April adalah seorang perempuan berusia 28 tahun yang bekerja di perusahaan start up. Di saat teman-teman yang lain sudah menikah dan punya anak, dia masih stuck di fase hidup yang sama, yakni mencari pasangan hidup yang tepat.

Sebenarnya, selama enam tahun belakangan dia dekat dengan Armin, tapi cowok itu nggak pernah memberikan kejelasan. Selama ini mereka hanya berteman. Di sisi lain, Lukman getol sekali mendekatinya. Bagaimana April menghadapi pelik kisah asmaranya dan bisa menemukan simetri hatinya?

Review Mencari Simetri

“Jujur saja, di penghujung usia dua puluh, ini mulai melelahkan.” (hal 11)

Mencari Simetri adalah salah satu novel yang sudah saya incar sejak pertama kali terbit. Namun, entah bagaimana ceritanya baru saya baca sekarang melalui Ipusnas.

Premis novel ini sangat menarik. Seorang perempuan di penghujung 20-an yang terjebak friendzone, di saat teman-temannya yang lain sudah masuk ke fase pernikahan. Saya yakin akan banyak orang yang relate dengan kisah April, si tokoh utama. Di tengah desakan untuk menikah, apesnya dia malah terejebak dengan perasaan suka dengan teman sendiri yang belum tentu membalasnya serupa.
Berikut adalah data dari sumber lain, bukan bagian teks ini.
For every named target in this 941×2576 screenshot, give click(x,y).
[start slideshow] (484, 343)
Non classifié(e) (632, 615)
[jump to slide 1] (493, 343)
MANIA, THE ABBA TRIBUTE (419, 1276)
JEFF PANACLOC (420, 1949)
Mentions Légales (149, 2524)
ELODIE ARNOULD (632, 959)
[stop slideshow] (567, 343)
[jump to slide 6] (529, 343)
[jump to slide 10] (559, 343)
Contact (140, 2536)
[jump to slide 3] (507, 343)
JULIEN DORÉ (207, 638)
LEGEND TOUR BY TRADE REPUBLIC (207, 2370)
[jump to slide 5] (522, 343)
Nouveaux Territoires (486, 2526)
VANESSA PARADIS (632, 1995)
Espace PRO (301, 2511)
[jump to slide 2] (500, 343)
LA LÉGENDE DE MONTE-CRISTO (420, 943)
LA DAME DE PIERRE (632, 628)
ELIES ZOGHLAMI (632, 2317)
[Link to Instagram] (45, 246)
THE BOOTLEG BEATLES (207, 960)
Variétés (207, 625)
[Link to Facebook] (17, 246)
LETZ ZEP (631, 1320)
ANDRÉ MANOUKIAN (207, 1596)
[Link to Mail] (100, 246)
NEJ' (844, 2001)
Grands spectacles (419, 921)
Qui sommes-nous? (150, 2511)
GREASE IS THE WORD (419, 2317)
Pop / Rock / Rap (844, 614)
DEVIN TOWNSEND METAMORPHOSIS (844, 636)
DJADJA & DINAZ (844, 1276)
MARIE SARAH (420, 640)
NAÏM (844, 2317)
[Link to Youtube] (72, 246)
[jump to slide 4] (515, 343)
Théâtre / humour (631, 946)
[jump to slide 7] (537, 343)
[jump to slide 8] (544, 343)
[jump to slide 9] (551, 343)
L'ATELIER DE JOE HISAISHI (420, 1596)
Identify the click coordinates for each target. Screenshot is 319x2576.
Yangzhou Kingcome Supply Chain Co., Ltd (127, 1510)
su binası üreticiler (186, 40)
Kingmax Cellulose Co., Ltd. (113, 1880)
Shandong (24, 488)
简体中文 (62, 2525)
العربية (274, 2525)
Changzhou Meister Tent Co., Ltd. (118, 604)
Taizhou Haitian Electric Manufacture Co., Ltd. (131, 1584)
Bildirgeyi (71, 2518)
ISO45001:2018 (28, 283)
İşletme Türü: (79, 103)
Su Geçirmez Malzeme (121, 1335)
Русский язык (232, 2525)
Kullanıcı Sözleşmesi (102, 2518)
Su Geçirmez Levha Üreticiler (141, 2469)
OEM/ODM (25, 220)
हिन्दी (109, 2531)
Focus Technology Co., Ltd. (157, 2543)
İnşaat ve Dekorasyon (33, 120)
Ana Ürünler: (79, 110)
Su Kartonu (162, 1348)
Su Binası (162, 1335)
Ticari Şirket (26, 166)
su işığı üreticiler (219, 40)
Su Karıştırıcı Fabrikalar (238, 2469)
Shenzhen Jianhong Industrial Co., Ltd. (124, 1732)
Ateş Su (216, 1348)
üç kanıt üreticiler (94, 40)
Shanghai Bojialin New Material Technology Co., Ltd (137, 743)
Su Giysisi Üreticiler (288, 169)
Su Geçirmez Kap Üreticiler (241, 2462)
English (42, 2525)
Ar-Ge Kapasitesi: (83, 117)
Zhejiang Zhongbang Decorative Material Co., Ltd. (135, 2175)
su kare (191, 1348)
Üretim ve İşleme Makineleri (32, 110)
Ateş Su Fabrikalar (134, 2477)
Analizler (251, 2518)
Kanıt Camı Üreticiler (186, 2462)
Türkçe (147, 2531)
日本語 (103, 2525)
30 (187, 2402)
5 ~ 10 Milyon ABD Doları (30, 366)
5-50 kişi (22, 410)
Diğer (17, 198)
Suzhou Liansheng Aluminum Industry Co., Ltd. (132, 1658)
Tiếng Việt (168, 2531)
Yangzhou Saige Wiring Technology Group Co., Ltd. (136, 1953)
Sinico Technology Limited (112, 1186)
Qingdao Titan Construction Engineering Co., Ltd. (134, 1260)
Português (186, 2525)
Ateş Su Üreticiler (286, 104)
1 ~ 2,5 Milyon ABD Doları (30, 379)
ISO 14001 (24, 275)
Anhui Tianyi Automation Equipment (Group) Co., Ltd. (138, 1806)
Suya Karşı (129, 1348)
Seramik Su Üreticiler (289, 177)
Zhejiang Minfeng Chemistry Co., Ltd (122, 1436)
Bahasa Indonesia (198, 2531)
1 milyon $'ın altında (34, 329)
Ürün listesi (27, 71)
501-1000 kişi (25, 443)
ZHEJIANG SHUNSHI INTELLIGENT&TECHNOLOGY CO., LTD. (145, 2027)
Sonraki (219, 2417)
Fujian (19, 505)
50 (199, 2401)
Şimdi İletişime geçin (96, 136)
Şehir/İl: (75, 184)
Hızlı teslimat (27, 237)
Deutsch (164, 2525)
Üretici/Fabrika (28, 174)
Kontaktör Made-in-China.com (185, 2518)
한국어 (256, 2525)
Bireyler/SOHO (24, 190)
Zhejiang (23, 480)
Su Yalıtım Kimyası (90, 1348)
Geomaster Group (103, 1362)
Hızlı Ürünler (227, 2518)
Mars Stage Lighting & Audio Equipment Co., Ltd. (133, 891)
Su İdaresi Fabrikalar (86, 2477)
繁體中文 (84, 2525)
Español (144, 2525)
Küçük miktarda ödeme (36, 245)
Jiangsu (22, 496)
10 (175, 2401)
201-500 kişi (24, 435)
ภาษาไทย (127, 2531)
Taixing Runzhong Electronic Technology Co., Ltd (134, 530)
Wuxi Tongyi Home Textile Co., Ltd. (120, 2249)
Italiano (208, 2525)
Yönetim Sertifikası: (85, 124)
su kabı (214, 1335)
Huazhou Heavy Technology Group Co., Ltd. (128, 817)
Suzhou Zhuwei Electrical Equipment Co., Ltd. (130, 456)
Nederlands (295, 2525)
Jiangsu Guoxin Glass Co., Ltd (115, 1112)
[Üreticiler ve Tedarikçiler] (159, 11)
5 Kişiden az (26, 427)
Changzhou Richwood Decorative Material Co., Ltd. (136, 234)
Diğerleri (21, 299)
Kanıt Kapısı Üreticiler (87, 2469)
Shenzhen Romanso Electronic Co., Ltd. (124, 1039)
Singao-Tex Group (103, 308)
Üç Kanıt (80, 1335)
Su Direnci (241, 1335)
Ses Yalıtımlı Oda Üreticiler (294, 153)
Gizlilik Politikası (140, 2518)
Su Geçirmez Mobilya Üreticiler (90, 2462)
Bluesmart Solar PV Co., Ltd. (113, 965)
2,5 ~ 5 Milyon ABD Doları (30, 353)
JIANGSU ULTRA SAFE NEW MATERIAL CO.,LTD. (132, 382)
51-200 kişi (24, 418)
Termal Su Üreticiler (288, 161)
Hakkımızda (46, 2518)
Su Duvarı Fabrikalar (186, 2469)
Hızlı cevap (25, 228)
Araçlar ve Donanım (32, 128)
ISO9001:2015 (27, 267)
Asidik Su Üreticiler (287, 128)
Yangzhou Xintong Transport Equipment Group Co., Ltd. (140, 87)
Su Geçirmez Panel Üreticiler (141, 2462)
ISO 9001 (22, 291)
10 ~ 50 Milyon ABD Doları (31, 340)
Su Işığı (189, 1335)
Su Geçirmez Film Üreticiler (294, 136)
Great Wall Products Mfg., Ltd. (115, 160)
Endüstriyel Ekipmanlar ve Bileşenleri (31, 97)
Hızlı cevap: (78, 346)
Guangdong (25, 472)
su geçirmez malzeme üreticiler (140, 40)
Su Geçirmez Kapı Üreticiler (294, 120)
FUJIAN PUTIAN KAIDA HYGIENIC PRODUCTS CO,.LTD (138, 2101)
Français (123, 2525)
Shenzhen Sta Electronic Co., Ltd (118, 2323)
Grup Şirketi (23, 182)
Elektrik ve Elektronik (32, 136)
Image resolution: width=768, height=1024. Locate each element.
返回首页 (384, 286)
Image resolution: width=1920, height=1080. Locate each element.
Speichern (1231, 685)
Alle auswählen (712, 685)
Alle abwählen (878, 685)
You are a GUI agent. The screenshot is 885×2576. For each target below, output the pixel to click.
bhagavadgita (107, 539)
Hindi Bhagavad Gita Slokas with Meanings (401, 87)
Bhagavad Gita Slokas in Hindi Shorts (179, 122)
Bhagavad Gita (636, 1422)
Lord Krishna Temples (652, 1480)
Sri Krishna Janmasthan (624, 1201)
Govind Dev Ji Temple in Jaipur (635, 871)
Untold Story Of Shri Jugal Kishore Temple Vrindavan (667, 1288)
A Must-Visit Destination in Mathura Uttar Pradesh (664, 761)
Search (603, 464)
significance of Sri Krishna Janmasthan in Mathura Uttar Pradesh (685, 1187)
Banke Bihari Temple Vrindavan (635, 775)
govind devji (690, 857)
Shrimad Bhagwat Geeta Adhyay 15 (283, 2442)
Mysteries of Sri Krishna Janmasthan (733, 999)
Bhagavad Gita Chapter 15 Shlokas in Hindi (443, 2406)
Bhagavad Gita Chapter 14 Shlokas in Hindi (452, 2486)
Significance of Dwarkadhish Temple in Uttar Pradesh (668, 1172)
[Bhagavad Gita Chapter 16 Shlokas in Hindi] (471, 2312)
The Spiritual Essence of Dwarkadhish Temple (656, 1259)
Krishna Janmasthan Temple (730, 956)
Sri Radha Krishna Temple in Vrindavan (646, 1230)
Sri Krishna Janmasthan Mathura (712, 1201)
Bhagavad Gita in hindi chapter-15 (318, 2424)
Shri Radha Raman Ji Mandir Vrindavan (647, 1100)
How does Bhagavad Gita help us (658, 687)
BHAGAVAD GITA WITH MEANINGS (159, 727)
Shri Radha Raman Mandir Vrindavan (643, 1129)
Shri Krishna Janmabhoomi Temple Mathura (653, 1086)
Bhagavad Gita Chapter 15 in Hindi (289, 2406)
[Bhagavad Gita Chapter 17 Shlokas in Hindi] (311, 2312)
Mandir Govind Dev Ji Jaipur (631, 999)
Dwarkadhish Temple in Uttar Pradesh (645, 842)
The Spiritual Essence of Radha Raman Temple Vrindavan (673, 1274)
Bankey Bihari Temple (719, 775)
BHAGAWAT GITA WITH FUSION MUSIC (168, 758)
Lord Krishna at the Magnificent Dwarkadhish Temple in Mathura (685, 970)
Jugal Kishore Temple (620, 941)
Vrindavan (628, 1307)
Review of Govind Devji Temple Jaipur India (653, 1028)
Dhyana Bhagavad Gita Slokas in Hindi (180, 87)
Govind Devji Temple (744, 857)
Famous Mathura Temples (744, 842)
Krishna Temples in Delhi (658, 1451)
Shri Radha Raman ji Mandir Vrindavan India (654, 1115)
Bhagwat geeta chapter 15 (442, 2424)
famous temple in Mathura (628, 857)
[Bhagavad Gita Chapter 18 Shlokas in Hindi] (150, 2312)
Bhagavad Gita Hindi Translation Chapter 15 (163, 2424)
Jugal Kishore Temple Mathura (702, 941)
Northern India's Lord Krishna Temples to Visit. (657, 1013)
Novel ini tak sekadar menceritakan betapa nelangsanya April, tetapi juga memberikan sudut pandang lain di setiap fase kehidupan. Bahwa hidup itu wang sinawang. Apa yang tampak bahagia, nyatanya justru menyimpan banyak keluh kesah dan masalah. Entah itu mereka yang punya pasangan atau yang sudah menjalani dunia pernikahan.

Bahkan sosok yang April pikir sangat sempurna, justru sedang menghadapi masalah yang cukup pelik. Hal itulah yang kadang membuat perempuan itu sadar bahwa problem yang dia hadapi bukanlah apa-apa. Bahwa masih banyak orang dengan berbagai masalah lain di luar sana.

Kenapa aku tidak bisa menjadi cewek cool yang bisa berteman dengan lawan jenis tanpa harus jatuh cinta padanya? (hal 55)

Nah, selain kisah romansa April, penulis juga cukup dalam mengupas tentang keluarga tokoh utama. Yah, diceritakan bahwa ayah April mulai pikun. Ayah sudah diajak konsultasi ke dokter langganan keluarga, tetapi hasilnya tak memuaskan. Akhirnya, cewek itu memeriksakan ke rumah sakit yang berbeda.

Mungkin banyak novel yang menceritakan perjuangan sulung dalam keluarga. Nah, di sini penulis mengulik dari sudut pandang lain, yaitu si bungsu. Di saat mamanya sibuk mengurus eyang yang sakit serta kakak yang sibuk dengan urusan dan keluarganya, membuat April mau tak mau harus turun tangan.

Yang Saya Suka dan Nggak Suka

Cinta bisa datang dan pergi. Komitmenlah yang membuatmu tetap bertahan saat kau bangun pada pagi hari dan tidak lagi kasmaran dengan orang yang tidur di sebelahmu (hal 210)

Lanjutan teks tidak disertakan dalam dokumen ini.